○ 好奇心が強く新しいモノ・コトを探求する意欲が高い
○飽きっぽい性格で新しいチャレンジを求める
○活動的な環境(*)で能力を発揮し、新しい環境に適応していくことを楽しむ
*
英語で「活動的」を意味する単語は〈dynamic〉です。〈static〉はその反対の「静的、変化がない」などを意味します。活動的な環境〈dynamic situation〉とは静的で変化がない環境〈static situation〉とは逆なので、「変化が活発に起きる環境」と言えるでしょう。
ボクの妻の場合、この3つの項目を見ただけで「完全完璧大正解!!」と思えるほどにマルチ・ポテンシャライトの特徴を備えています。
しかしこれだけだと抽象的すぎるかもしれないので、もう少し具体的な特徴を挙げます。
○ 物事が長続きしない人
○ 熱しやすく冷めやすい人(一定の間はかなり没頭するがパタっと熱が冷める)
○ 短期間で興味の対象がコロコロと移ったことがある人
○ 移り変わる興味の対象が幅広い人(全く別分野への興味が突然芽生えたり)
○ やりたいことをひとつに絞れない人
上記の特徴が当てはまる人はマルチ・ポテンシャライトの素質を持っているかもしれません。

作業内容.
• a. マルチ・ポテンシャライトについての本文で、「もう少し具体的な特徴」として挙げられている項目をすべて書き出してください。
• b. マルチ・ポテンシャライトについての本文から、「しかしこれだけだと抽象的すぎるかもしれないので、もう少し具体的な特徴を挙げます。」に始まり「を持っているかもしれません。」に至るまでの部分を、一字も変えずに抜き出して示してください。
• c. マルチ・ポテンシャライトについての本文を、最後の文の後から書き継いでください。

提供資料.
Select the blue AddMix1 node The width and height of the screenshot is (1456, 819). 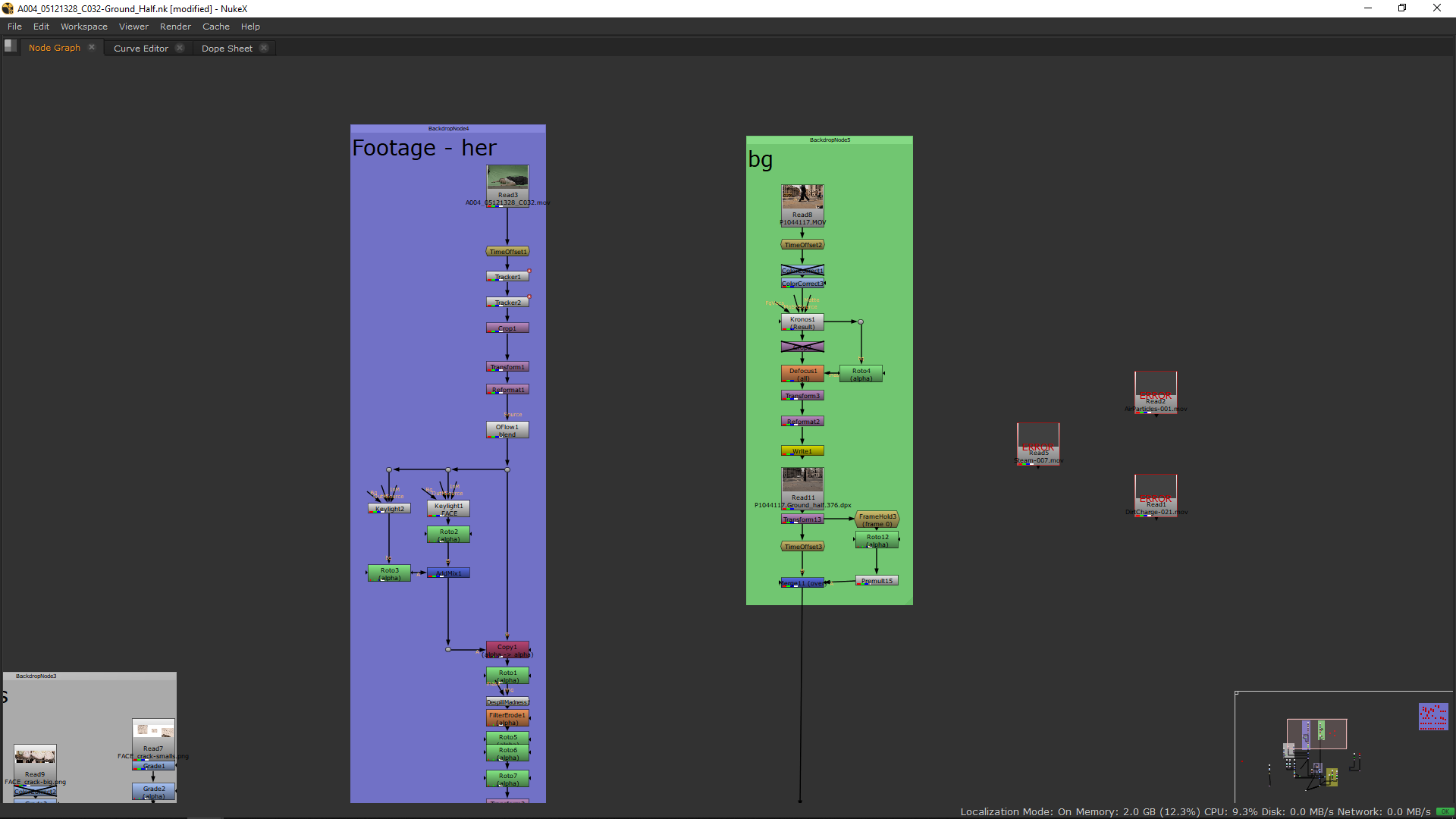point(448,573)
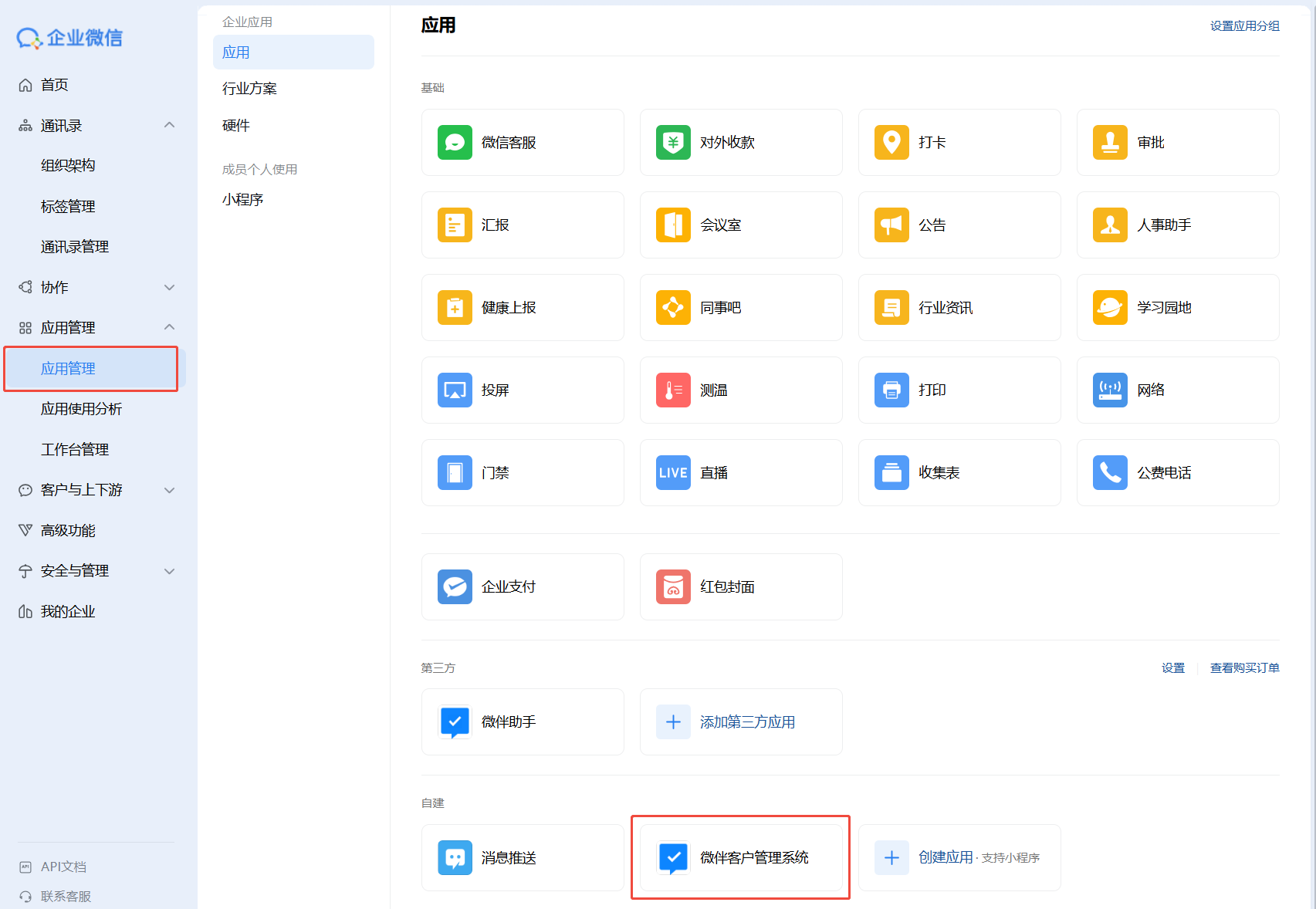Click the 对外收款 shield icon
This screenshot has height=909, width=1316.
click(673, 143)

各作業の解答.
• a.
・物事が長続きしない人
・熱しやすく冷めやすい人(一定の間はかなり没頭するがパタっと熱が冷める)
・短期間で興味の対象がコロコロと移ったことがある人
・移り変わる興味の対象が幅広い人(全く別分野への興味が突然芽生えたり)
・やりたいことをひとつに絞れない人

• b.
しかしこれだけだと抽象的すぎるかもしれないので、もう少し具体的な特徴を挙げます。
○ 物事が長続きしない人
○ 熱しやすく冷めやすい人(一定の間はかなり没頭するがパタっと熱が冷める)
○ 短期間で興味の対象がコロコロと移ったことがある人
○ 移り変わる興味の対象が幅広い人(全く別分野への興味が突然芽生えたり)
○ やりたいことをひとつに絞れない人
上記の特徴が当てはまる人はマルチ・ポテンシャライトの素質を持っているかもしれません。

• c.
マルチ・ポテンシャライトであること
さて、では仮にアナタがマルチ・ポテンシャライトだったとして、それが一体なんなのか。
まずは、この言葉の生みの親であるエミリーについて少し説明します。
彼女はコミュニティサイト【Puttylike】の創設者兼クリエイティブディレクターで、サイトを通し、マルチ・ポテンシャライトの人たちが自分の持つすべての興味関心を活かして充実したキャリアや人生を築けるようサポートしています。
TEDで一躍有名になって本を出版するなど、現在のエミリーは順風満帆な人生を送っているように見えます。しかし、彼女はこれまでマルチ・ポテンシャライトであることに悩んできました。
あるモノに興味が湧き、それに没頭する
↓
しかしすぐに飽きてしまう
↓
そしてまた別のモノに興味が湧き、今度はそれに没頭する
(時間と労力だけでなく時にはお金もつぎ込む)
↓
しかしまたすぐに飽きてしまい、別のモノに没頭する
何かに没頭しては飽き、また別の何かに没頭しては飽き、「探していたものこれだったんだ!」と思えるほど感動的な出会いがあってもまた飽きてしまう。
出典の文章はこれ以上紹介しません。